At least I take it getting the referral was not a problem!

bridget thronton
05-14-2024, 08:05 AM
I hope the feeling of loneliness is short term - glad you have made new friends but losing old must be tough

kimdl93
05-14-2024, 11:02 AM
I hope you got the referral and will soon have the opportunity to work through these issues with your psychologist.

Connie D50
05-14-2024, 12:19 PM
The good news is you have taken a good step to have someone to talk too. By the way you look great in your profile picture :).

Philipa Jane
05-15-2024, 06:51 AM
Thank you Amy and Connie for the kind words.
Bridget I think the situation is going to continue and it is just a case of getting used to it.
The new friends are there for me at the weekends but the nights are empty.
I had my first hit on Tinder. He would be my first Toy Boy.........he is 61 lol.
Suzi and Kim the referral is only a formality and it does not matter what answers you give.
My psychologist is truly wonderful and has said that if not for me being her patient we would be good friends.
I can talk to her about anything and I always get a hug before leaving.
My appointment is next week.

Natalie5004
05-15-2024, 11:23 AM
I am sorry for your feeling of loneliness. Maybe if you were to try new places and new people. Is there a place you can volunteer your services?

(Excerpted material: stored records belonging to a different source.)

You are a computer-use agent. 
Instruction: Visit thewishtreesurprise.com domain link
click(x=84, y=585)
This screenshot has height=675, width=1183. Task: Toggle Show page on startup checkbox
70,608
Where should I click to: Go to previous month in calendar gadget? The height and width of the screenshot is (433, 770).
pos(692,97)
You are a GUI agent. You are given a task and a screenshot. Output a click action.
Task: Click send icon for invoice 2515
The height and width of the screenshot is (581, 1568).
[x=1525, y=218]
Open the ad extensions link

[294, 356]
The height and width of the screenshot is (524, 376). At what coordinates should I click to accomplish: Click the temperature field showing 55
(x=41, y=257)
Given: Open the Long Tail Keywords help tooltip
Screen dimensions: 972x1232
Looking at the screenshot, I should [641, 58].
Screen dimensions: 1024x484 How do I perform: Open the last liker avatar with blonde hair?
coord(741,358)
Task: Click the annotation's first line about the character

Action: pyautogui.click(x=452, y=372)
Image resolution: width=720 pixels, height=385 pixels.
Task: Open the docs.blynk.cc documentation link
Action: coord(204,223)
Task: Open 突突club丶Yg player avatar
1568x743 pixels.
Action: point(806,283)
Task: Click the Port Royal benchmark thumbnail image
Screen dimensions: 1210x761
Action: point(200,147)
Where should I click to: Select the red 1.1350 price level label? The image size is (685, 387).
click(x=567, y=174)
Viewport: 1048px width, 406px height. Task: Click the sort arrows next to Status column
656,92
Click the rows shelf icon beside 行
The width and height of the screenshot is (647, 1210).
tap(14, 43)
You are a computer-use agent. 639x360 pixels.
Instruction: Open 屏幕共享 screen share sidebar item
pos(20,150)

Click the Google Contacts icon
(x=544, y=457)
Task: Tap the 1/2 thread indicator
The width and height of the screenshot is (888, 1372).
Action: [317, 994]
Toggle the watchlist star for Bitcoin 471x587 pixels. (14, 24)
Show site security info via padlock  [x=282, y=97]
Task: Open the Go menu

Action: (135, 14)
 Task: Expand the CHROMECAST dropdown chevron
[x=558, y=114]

We have a girl here that is very active. She does free work at a Museum, Fashion Modeling, Photo shoots. She knows that in order not to be contained you must step out and face the world as you are.

Sabine Janus
05-15-2024, 11:50 AM
If you lost them over this, they weren't friends.

Hang in there. Better days coming.

SJ

Debs
05-15-2024, 07:26 PM
I also jumped of the deepend. Held my nose and went to the bottom, just recently my daughter has contacted me and wants to meet me dressed, so there is acceptance out there

alwayshave
05-16-2024, 06:04 AM
Philipa, everyone looses it every once in a while. Better than keeping it all bottled up.